Return the entries below exactly as written.

- Exercise data
☆ ☆ ☆ ☆

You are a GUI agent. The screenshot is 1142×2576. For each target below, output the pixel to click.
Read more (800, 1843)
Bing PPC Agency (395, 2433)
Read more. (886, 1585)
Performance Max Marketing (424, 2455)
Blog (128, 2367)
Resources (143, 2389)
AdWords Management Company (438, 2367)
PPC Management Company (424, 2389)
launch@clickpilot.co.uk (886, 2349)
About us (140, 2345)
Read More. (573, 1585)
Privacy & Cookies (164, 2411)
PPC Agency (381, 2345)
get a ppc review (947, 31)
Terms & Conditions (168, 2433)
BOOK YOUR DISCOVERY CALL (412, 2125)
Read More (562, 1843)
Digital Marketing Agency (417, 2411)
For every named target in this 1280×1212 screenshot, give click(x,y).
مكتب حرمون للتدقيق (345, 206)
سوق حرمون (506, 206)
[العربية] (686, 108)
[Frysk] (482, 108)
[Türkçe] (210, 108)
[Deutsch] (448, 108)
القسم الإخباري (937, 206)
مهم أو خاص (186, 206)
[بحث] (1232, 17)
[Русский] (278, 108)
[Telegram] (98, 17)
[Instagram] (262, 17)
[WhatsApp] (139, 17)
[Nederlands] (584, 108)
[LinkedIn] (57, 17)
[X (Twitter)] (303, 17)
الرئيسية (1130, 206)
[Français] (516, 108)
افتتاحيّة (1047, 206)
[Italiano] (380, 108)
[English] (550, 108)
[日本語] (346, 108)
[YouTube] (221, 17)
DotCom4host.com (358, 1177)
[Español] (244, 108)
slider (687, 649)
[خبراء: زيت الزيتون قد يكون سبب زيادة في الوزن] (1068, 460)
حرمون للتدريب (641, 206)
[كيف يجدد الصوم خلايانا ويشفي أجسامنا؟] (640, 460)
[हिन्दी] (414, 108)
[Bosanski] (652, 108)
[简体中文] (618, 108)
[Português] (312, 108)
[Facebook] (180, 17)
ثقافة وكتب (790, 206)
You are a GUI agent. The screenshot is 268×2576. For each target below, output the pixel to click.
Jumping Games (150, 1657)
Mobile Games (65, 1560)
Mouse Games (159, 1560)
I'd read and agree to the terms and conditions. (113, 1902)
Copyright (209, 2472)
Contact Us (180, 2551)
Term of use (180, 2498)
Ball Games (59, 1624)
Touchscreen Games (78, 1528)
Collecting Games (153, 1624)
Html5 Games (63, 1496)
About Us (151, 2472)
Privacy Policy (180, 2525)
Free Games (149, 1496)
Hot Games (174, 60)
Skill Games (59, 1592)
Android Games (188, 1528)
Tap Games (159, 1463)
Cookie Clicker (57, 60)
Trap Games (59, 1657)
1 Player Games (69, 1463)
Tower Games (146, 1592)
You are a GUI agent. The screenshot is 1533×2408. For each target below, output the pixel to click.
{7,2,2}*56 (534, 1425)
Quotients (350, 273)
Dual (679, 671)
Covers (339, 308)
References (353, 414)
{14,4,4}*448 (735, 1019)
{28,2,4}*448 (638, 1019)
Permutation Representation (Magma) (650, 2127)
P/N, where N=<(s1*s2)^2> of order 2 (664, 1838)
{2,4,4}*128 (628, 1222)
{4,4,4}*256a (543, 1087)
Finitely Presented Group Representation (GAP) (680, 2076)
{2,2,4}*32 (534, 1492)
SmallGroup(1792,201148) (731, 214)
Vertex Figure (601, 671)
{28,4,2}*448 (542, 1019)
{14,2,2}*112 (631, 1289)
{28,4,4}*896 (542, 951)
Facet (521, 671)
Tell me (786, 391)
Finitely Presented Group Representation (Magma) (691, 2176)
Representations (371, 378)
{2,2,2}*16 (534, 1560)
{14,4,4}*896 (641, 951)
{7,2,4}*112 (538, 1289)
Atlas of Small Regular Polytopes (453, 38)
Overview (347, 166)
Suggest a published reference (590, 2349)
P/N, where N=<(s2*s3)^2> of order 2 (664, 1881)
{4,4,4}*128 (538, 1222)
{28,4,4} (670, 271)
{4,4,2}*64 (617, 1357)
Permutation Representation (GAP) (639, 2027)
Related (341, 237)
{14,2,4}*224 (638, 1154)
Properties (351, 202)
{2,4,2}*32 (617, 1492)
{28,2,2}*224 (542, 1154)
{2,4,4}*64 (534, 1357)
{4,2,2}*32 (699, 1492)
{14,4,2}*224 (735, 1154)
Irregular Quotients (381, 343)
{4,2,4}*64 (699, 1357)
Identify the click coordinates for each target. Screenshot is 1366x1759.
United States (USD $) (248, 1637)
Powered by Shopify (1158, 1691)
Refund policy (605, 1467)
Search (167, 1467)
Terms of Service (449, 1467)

☆ ☆ ☆ ☆

- Solution for this exercise
You are a GUI agent. The screenshot is 1142×2576. For each target below, output the pixel to click.
Read more (800, 1843)
Bing PPC Agency (395, 2433)
Read more. (886, 1585)
Performance Max Marketing (424, 2455)
Blog (128, 2367)
Resources (143, 2389)
AdWords Management Company (438, 2367)
PPC Management Company (424, 2389)
launch@clickpilot.co.uk (886, 2349)
About us (140, 2345)
Read More. (573, 1585)
Privacy & Cookies (164, 2411)
PPC Agency (381, 2345)
get a ppc review (947, 31)
Terms & Conditions (168, 2433)
BOOK YOUR DISCOVERY CALL (412, 2125)
Read More (562, 1843)
Digital Marketing Agency (417, 2411)
For every named target in this 1280×1212 screenshot, give click(x,y).
مكتب حرمون للتدقيق (345, 206)
سوق حرمون (506, 206)
[العربية] (686, 108)
[Frysk] (482, 108)
[Türkçe] (210, 108)
[Deutsch] (448, 108)
القسم الإخباري (937, 206)
مهم أو خاص (186, 206)
[بحث] (1232, 17)
[Русский] (278, 108)
[Telegram] (98, 17)
[Instagram] (262, 17)
[WhatsApp] (139, 17)
[Nederlands] (584, 108)
[LinkedIn] (57, 17)
[X (Twitter)] (303, 17)
الرئيسية (1130, 206)
[Français] (516, 108)
افتتاحيّة (1047, 206)
[Italiano] (380, 108)
[English] (550, 108)
[日本語] (346, 108)
[YouTube] (221, 17)
DotCom4host.com (358, 1177)
[Español] (244, 108)
slider (687, 649)
[خبراء: زيت الزيتون قد يكون سبب زيادة في الوزن] (1068, 460)
حرمون للتدريب (641, 206)
[كيف يجدد الصوم خلايانا ويشفي أجسامنا؟] (640, 460)
[हिन्दी] (414, 108)
[Bosanski] (652, 108)
[简体中文] (618, 108)
[Português] (312, 108)
[Facebook] (180, 17)
ثقافة وكتب (790, 206)
You are a GUI agent. The screenshot is 268×2576. For each target below, output the pixel to click.
Jumping Games (150, 1657)
Mobile Games (65, 1560)
Mouse Games (159, 1560)
I'd read and agree to the terms and conditions. (113, 1902)
Copyright (209, 2472)
Contact Us (180, 2551)
Term of use (180, 2498)
Ball Games (59, 1624)
Touchscreen Games (78, 1528)
Collecting Games (153, 1624)
Html5 Games (63, 1496)
About Us (151, 2472)
Privacy Policy (180, 2525)
Free Games (149, 1496)
Hot Games (174, 60)
Skill Games (59, 1592)
Android Games (188, 1528)
Tap Games (159, 1463)
Cookie Clicker (57, 60)
Trap Games (59, 1657)
1 Player Games (69, 1463)
Tower Games (146, 1592)
You are a GUI agent. The screenshot is 1533×2408. For each target below, output the pixel to click.
{7,2,2}*56 (534, 1425)
Quotients (350, 273)
Dual (679, 671)
Covers (339, 308)
References (353, 414)
{14,4,4}*448 (735, 1019)
{28,2,4}*448 (638, 1019)
Permutation Representation (Magma) (650, 2127)
P/N, where N=<(s1*s2)^2> of order 2 (664, 1838)
{2,4,4}*128 (628, 1222)
{4,4,4}*256a (543, 1087)
Finitely Presented Group Representation (GAP) (680, 2076)
{2,2,4}*32 (534, 1492)
SmallGroup(1792,201148) (731, 214)
Vertex Figure (601, 671)
{28,4,2}*448 (542, 1019)
{14,2,2}*112 (631, 1289)
{28,4,4}*896 (542, 951)
Facet (521, 671)
Tell me (786, 391)
Finitely Presented Group Representation (Magma) (691, 2176)
Representations (371, 378)
{2,2,2}*16 (534, 1560)
{14,4,4}*896 (641, 951)
{7,2,4}*112 (538, 1289)
Atlas of Small Regular Polytopes (453, 38)
Overview (347, 166)
Suggest a published reference (590, 2349)
P/N, where N=<(s2*s3)^2> of order 2 (664, 1881)
{4,4,4}*128 (538, 1222)
{28,4,4} (670, 271)
{4,4,2}*64 (617, 1357)
Permutation Representation (GAP) (639, 2027)
Related (341, 237)
{14,2,4}*224 (638, 1154)
Properties (351, 202)
{2,4,2}*32 (617, 1492)
{28,2,2}*224 (542, 1154)
{2,4,4}*64 (534, 1357)
{4,2,2}*32 (699, 1492)
{14,4,2}*224 (735, 1154)
Irregular Quotients (381, 343)
{4,2,4}*64 (699, 1357)
Identify the click coordinates for each target. Screenshot is 1366x1759.
United States (USD $) (248, 1637)
Powered by Shopify (1158, 1691)
Refund policy (605, 1467)
Search (167, 1467)
Terms of Service (449, 1467)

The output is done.